Le G20, qui se compose en réalité de 19 pays puisque le vingtième membre est l’Union européenne, a été établi en 2008 et représente deux tiers de la population mondiale et quatre cinquièmes du commerce mondial. Les membres sont les États-Unis, la Chine, le Japon, l’Allemagne, le Royaume-Uni, la France, l’Inde, le Brésil, l’Italie, le Canada, la Corée du Sud, la Russie, l’Australie, le Mexique, l’Indonésie, la Turquie, l’Arabie Saoudite, l’Argentine et l’Afrique du Sud.
Contre le courant
Les États-Unis vont à l’encontre du courant et des autres grands pays, remettant en question les accords de Paris sur le changement climatique ou menaçant de mesures protectionnistes. Leur position sur les questions de réfugiés et de migrants est également très ferme. Mardi, le président américain a parlé par téléphone avec la chancelière Angela Merkel et a promis d’aider à « faire en sorte que le sommet soit un succès », a annoncé la Maison Blanche.
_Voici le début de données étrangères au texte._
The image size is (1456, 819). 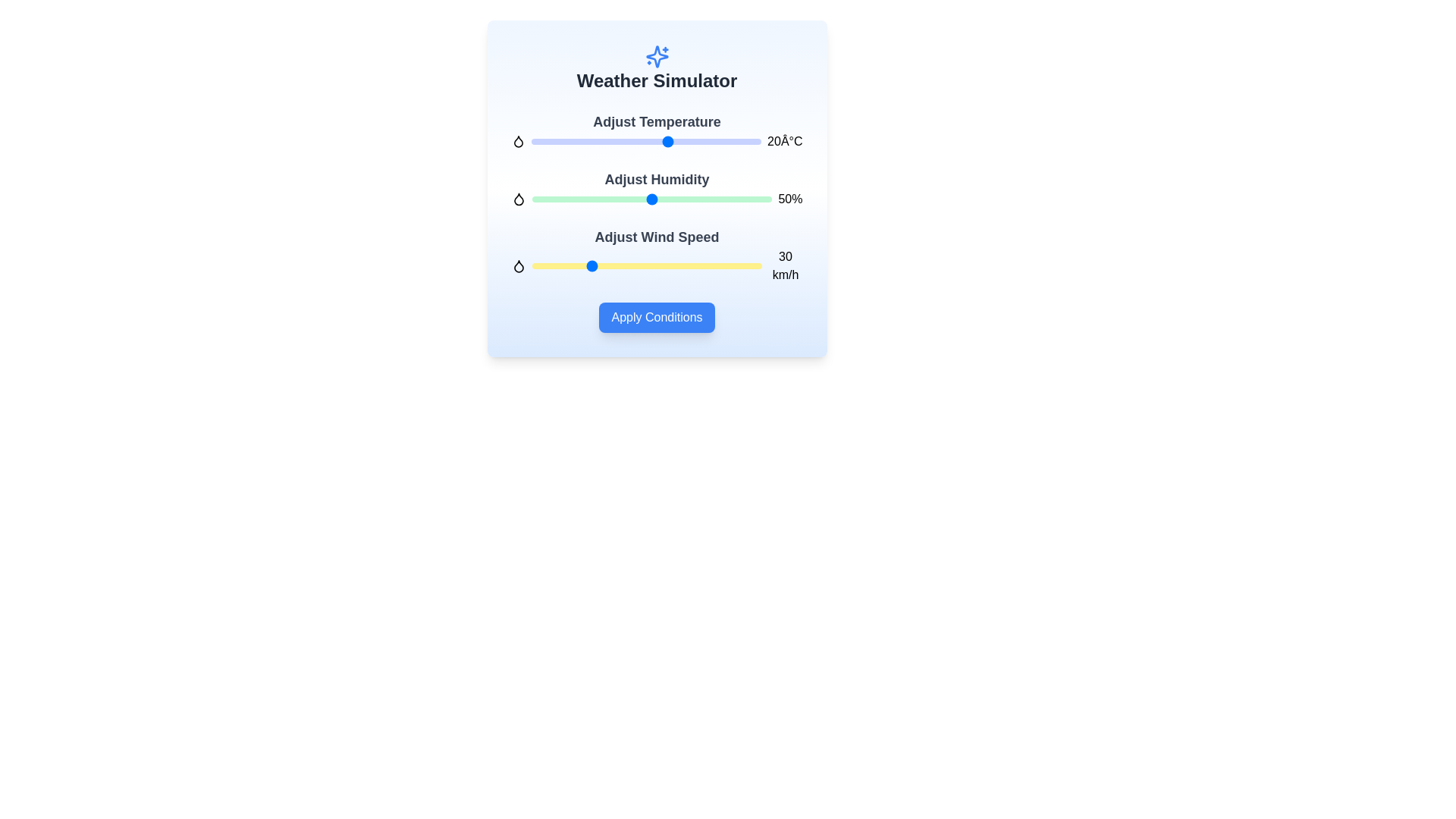 I want to click on the humidity level to 53% by sliding the humidity slider, so click(x=659, y=198).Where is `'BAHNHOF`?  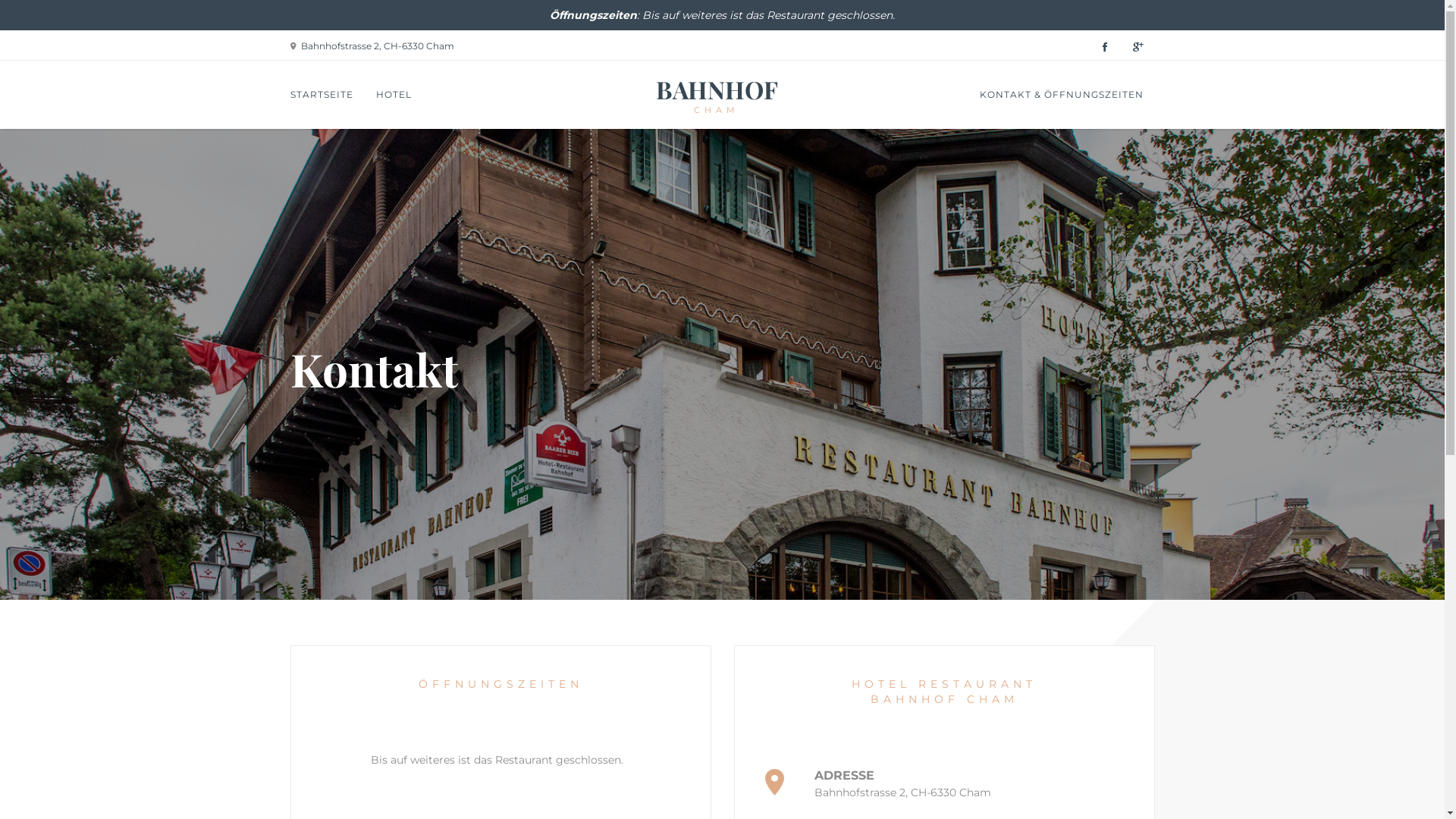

Cependant, à part la lutte contre le terrorisme, un sujet qui aura sûrement un consensus, il semble que tous les autres sujets seront très « explosifs ».
La présidence allemande considère le changement climatique comme une priorité et estime que le « plan d’action » proposé doit être adopté pour mettre en œuvre concrètement l’accord de Paris au niveau des membres du G20. Mais il est peu probable que cela se produise.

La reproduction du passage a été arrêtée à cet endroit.